EXERCISE PROMPT:
Set down, word for word, the stretch of lines from the one containing "Given: Like the post with heart icon" to the end of the records below.

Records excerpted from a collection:

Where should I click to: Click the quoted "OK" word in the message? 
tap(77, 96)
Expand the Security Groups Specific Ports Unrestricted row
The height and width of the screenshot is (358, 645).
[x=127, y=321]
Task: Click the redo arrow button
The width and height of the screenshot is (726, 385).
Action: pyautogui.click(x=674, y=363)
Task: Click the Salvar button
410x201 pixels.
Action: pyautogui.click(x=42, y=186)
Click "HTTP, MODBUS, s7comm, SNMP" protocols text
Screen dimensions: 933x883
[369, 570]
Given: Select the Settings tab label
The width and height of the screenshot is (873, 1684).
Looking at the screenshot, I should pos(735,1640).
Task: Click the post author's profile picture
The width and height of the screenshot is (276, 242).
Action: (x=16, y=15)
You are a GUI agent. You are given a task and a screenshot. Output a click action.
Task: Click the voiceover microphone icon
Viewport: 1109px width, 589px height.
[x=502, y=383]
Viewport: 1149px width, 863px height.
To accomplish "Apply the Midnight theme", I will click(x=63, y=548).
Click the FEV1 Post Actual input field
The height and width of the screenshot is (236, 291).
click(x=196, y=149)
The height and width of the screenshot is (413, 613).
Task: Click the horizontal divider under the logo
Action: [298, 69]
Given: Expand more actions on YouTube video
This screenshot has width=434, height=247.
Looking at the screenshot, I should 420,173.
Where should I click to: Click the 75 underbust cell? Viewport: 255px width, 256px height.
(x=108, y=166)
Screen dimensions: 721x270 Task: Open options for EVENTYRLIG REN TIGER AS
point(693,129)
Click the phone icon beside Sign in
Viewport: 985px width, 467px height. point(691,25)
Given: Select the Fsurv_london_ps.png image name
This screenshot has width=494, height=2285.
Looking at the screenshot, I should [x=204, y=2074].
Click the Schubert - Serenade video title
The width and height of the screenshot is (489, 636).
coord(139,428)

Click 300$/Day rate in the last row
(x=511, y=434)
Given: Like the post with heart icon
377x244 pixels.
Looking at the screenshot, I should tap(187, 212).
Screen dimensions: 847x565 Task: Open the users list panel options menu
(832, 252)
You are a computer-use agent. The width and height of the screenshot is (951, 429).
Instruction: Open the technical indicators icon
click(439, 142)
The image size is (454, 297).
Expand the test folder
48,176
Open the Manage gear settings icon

RESPONSE TO THIS EXERCISE:
Given: Like the post with heart icon
377x244 pixels.
Looking at the screenshot, I should tap(187, 212).
Screen dimensions: 847x565 Task: Open the users list panel options menu
(832, 252)
You are a computer-use agent. The width and height of the screenshot is (951, 429).
Instruction: Open the technical indicators icon
click(439, 142)
The image size is (454, 297).
Expand the test folder
48,176
Open the Manage gear settings icon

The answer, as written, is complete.